When a server responds to a user action or performs background actions, it uses each of these three resources to some degree. For example, responding to an open message request from a client may require several milliseconds of CPU processing time, one or more disk accesses, and enough memory to perform the operation.

When actions don't overlap in time, all the server hardware is dedicated to each action and the server is essentially idle between each action. Each action is completed as quickly as possible and doesn't need to wait for hardware resources to become available. In this case, the server is essentially unloaded.

When more users connect to the server or when many background actions are occurring, actions begin to overlap, and there is competition for the server hardware resources. Bottlenecks occur because the server must wait for hardware to become available so that it can complete its tasks. When this happens, a server is under load.

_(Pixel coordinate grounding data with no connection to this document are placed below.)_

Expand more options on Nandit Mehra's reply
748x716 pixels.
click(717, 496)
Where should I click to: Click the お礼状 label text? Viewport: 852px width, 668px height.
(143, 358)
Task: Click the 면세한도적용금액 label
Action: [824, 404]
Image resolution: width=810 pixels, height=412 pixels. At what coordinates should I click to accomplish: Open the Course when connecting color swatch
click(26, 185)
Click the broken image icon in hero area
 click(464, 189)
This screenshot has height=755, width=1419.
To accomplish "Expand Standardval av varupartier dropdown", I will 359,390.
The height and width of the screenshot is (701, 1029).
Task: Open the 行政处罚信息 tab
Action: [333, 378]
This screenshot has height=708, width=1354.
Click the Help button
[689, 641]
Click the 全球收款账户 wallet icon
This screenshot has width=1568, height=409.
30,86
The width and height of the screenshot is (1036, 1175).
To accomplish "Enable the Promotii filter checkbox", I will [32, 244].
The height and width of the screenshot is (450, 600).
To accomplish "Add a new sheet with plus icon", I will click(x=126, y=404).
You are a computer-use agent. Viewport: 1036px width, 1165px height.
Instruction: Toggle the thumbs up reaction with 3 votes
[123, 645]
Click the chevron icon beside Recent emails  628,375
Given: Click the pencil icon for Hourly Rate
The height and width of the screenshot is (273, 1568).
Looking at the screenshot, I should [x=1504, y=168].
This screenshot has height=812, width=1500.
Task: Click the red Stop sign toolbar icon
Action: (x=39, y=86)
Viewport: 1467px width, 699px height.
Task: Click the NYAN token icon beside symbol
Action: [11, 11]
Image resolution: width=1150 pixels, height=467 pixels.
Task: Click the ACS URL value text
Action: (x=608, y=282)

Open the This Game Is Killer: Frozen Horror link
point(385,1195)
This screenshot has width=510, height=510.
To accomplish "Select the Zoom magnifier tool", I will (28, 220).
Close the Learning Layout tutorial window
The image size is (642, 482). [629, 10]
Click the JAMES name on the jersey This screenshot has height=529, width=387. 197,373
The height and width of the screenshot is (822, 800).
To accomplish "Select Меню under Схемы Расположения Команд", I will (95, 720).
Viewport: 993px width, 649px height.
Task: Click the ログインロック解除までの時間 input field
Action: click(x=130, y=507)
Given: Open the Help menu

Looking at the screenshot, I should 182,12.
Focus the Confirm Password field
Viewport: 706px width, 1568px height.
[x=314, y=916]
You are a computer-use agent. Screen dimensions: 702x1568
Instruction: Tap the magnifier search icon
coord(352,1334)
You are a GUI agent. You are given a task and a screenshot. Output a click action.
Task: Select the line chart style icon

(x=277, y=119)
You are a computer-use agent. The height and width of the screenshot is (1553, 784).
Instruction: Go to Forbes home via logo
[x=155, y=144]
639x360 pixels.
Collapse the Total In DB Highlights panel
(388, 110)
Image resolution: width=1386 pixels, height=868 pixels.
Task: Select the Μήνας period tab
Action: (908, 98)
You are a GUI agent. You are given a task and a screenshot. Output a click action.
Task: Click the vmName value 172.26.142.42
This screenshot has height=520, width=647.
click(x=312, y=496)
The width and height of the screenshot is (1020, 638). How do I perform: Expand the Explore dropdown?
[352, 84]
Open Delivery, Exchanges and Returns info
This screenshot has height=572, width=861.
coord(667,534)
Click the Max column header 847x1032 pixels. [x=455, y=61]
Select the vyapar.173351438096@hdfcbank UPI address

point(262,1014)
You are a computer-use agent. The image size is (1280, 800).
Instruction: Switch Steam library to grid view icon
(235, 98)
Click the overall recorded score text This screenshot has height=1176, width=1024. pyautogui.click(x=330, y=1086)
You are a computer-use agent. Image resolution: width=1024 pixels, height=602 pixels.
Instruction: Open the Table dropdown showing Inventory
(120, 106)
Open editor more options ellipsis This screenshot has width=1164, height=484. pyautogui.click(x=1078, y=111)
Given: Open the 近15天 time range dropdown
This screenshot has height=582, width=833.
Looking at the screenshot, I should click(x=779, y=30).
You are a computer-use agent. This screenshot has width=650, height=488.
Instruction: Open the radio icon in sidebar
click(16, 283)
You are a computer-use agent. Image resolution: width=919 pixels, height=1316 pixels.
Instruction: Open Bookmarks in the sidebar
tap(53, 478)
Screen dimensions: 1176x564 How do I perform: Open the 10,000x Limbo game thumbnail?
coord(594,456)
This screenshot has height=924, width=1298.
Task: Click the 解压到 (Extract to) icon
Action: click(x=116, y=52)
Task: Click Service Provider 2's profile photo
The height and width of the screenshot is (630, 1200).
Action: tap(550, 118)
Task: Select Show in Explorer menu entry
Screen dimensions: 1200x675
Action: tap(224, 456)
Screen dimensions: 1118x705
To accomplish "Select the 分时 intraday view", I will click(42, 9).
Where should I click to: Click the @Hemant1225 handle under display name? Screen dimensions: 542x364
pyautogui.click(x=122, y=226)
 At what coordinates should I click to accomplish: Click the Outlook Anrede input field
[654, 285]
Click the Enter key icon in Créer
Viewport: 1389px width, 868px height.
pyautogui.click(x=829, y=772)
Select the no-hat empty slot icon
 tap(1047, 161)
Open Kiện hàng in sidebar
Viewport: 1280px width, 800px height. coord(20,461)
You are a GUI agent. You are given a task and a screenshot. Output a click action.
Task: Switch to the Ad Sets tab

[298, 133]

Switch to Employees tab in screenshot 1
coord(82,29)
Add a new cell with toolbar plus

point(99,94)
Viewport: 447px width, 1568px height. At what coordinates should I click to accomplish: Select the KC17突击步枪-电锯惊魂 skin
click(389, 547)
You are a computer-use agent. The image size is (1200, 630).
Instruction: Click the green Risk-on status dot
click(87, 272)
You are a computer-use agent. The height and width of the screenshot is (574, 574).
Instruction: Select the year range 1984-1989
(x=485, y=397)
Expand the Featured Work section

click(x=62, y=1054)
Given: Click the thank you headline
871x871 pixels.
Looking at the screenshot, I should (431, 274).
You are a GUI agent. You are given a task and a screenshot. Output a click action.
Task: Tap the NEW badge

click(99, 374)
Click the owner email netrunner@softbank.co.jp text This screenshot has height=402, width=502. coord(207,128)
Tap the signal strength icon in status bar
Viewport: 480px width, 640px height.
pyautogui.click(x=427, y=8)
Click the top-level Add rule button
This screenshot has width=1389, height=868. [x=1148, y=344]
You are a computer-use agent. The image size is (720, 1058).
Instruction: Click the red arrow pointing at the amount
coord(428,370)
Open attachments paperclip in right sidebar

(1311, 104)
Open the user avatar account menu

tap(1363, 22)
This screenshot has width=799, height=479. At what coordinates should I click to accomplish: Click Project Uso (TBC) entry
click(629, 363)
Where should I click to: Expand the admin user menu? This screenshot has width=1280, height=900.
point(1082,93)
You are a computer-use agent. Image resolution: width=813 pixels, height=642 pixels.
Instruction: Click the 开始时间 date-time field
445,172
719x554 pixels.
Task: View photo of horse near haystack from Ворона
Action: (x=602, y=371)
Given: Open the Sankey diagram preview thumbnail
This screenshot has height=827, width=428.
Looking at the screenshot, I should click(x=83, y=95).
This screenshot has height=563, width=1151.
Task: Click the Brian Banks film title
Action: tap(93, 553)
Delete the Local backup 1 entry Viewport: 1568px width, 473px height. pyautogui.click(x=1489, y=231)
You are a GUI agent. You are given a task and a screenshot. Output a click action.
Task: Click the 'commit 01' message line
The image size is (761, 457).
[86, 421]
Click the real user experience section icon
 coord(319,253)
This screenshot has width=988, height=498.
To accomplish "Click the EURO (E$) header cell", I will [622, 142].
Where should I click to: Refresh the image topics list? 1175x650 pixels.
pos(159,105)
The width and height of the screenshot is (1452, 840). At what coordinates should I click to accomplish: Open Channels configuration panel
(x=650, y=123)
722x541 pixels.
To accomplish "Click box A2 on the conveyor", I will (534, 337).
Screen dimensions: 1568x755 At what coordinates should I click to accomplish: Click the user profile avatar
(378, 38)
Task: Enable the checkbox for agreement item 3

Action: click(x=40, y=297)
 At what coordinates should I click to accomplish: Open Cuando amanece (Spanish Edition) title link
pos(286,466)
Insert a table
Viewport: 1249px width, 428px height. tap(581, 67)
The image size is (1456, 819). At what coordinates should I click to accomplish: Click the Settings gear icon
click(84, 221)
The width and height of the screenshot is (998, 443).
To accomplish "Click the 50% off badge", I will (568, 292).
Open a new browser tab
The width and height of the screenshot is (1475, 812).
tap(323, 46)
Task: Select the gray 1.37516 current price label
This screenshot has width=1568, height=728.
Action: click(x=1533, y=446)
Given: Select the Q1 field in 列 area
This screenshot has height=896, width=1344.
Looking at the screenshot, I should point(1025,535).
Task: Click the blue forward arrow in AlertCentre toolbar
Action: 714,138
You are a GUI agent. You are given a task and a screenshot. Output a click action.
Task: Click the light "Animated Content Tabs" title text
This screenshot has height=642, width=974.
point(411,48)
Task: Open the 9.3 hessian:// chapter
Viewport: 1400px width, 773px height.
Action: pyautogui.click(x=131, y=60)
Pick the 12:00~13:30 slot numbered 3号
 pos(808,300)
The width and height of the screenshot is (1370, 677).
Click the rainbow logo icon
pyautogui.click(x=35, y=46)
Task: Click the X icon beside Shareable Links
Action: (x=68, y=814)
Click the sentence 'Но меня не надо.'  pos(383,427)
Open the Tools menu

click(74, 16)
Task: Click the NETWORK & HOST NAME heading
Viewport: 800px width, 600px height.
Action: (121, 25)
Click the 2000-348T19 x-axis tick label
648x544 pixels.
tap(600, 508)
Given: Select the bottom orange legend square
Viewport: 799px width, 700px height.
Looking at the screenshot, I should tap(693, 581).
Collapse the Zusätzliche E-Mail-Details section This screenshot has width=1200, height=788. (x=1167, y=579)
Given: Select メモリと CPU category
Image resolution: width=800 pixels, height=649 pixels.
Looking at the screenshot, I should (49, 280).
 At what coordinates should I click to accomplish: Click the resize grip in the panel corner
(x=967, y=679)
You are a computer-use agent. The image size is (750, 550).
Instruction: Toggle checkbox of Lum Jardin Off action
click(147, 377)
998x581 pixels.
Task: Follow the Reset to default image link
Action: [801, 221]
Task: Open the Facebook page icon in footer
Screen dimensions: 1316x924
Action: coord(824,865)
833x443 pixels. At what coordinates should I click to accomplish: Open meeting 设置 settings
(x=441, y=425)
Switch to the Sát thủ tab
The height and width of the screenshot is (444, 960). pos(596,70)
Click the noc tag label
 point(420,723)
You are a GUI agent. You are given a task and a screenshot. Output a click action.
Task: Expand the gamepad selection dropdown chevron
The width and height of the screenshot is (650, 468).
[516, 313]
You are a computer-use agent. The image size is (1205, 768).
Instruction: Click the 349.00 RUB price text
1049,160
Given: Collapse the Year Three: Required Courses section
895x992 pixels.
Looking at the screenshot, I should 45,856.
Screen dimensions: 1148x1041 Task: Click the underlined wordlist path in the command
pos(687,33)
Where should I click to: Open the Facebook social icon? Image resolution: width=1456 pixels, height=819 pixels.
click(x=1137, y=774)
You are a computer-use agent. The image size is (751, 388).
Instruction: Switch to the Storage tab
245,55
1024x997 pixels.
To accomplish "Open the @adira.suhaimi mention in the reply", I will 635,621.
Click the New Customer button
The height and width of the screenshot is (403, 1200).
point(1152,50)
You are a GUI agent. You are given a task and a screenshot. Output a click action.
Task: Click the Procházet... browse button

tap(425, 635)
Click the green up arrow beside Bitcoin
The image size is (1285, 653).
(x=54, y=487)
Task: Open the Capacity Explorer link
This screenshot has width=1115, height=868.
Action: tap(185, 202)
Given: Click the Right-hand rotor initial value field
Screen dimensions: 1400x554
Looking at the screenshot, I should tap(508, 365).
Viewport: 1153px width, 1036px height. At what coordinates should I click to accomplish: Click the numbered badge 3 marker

When a server is under load, actions may take longer to complete than if the server were unloaded. For user actions, this can result in increased response time for clients. If the server is under an excessive load, users may perceive the server as slow or unresponsive. This relationship between server load and client response time defines the number of users that a server can support.

Imagine a server with users who all perform the same actions, but their actions are evenly distributed over time. With only one user connected to the server, each user-initiated action is completed before the next one starts. The response times that a user experiences will be near the theoretical minimums possible for the client's hardware, server, and network.

At some point, as the average load on a server increases the response times move from acceptable to unacceptable. This crossover point defines the number of theoretical "average" users that the server can support.